Also, consider using llvm::OwningPtr to auto-reclaim 'helper' and friends. For example:
llvm::OwningPtr<DefUseBasicHelper> helperReclaim;
if (!helper) {
helper = new DefUseBasicHelper();
helperReclaim.reset(helper);
}
You can then forget about the later cleanup because it will automatically happen when the function returns. This idiom is really powerful when you have multiple return sites, as you can easily forget to do the proper cleanup. It also cleans up the code, as all the cleanup is just boilerplate that is easily handled by the OwningPtr.
//===------------------------- DefUseChainTest -------------------------===//
void DefUseChainTest::HandleTopLevelDecl(DeclGroupRef declRef) {
for(DeclGroupRef::iterator it = declRef.begin(); it < declRef.end(); it++){
if((*it)->getKind() != Decl::Function)
continue;
Use 'dyn_cast' or 'isa' instead of 'getKind()'
// Top-level Function declaration
FunctionDecl* func_decl = cast<FunctionDecl> (*it);
Stmt* func_body = func_decl->getBodyIfAvailable();
if(!func_body)
continue;
out << "--- Building Def-Use Chains for function '" << func_decl->getNameAsString() << ":" << func_decl->getNumParams() << "' ---\n";
du = DefUse::BuildDefUseChains(func_body, ctx, 0, 0, 0, true);
out << "------ Testing Def-Use iterators ------\n";
VisitStmt(func_body);
out << "**************************************************\n";
delete du;
}
}
void defuse::PrintVarDefs(DefUse const* DU, DeclRefExpr const* DR, ASTContext& ctx, llvm::raw_ostream& out){
if(DR->getDecl()->getKind() != Decl::Var && DR->getDecl()->getKind() != Decl::ParmVar)
return;
Use 'dyn_cast' or 'isa' instead of 'getKind()'
VarDecl const* VD = cast<VarDecl>(DR->getDecl());
SourceLocation loc = DR->getLocStart();
out << "Variable ref '" << VD->getNameAsCString() << "' in LOC: "

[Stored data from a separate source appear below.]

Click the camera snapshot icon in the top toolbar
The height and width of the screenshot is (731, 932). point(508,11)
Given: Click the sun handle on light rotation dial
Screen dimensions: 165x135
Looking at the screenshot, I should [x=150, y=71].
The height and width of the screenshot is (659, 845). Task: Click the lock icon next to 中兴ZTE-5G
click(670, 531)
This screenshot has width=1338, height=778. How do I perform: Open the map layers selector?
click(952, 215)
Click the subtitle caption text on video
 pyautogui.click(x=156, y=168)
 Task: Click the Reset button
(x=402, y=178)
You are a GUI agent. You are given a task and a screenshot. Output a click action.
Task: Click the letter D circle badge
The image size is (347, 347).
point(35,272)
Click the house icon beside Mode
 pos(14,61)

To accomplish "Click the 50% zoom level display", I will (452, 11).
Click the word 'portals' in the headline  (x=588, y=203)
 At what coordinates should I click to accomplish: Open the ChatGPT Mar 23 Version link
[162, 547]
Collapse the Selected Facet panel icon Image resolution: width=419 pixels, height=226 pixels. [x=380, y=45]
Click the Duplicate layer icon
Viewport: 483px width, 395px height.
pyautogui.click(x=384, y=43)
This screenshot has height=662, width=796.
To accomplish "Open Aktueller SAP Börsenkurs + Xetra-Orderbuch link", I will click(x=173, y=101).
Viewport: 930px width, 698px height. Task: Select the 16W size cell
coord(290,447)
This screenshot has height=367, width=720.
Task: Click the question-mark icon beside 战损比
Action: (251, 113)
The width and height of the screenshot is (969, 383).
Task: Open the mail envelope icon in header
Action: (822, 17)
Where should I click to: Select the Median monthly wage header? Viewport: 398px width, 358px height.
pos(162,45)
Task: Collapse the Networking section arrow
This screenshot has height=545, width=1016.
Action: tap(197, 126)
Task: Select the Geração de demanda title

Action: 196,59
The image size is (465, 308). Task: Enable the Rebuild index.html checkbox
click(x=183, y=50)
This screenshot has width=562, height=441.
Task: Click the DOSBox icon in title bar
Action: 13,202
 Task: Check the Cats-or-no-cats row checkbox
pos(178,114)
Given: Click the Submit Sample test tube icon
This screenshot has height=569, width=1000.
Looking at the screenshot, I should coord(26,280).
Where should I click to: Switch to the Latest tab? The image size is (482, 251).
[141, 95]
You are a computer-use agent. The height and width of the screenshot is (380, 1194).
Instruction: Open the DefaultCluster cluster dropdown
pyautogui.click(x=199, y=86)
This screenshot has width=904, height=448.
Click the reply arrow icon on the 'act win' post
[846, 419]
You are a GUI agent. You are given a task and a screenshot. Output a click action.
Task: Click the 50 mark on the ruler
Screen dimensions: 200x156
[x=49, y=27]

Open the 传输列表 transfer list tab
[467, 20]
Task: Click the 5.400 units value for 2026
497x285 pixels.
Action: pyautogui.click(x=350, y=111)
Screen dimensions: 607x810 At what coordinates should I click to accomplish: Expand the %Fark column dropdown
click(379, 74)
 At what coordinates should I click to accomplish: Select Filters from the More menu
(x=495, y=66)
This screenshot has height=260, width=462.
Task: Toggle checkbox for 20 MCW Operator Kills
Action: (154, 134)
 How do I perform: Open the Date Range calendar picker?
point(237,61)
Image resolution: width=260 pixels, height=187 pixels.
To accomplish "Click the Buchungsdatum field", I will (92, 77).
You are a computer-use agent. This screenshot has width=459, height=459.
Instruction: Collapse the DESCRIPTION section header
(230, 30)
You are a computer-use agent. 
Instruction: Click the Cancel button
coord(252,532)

<< "(" << Line(loc, ctx.getSourceManager()) << "," << Column(loc, ctx.getSourceManager()) << ") -> defs_iterator:\n";
try{
for(DefUse::defs_iterator it = DU->defs_begin(DR); it != DU->defs_end(); it++){
SourceLocation loc;
if((*it)->getKind() == DefUseNode::VarRef)
loc = (*it)->getVarRef()->getLocStart();
else
loc = (*it)->getVarDecl()->getTypeSpecStartLoc();
out << "\t* Found DEF in loc: " << "(" << Line(loc, ctx.getSourceManager()) << "," << Column(loc, ctx.getSourceManager()) << ")\n";
}
}catch(NotUseExcpetion e){
SourceLocation loc = e.expr->getLocStart();
out << "ERROR: Variable " << PrintClangStmt(e.expr, ctx) << " in location : "
<< "(" << Line(loc, ctx.getSourceManager()) << "," << Column(loc, ctx.getSourceManager()) << ") is not a use for variable: " << VD->getNameAsCString() << "\n";
Again, LLVM doesn't use C++ exceptions. You'll need to come up with an alternate mechanism.
}
}
void PrintVarUses(DefUse const* DU, DefUseNode const& n, ASTContext& ctx, llvm::raw_ostream& out){
VarDecl const* VD = n.getDecl();
SourceLocation loc = VD ->getTypeSpecStartLoc();
if(n.getKind() == DefUseNode::VarRef)
loc = n.getVarRef()->getLocStart();
out << "Variable ref '" << VD->getNameAsCString() << "' in LOC: "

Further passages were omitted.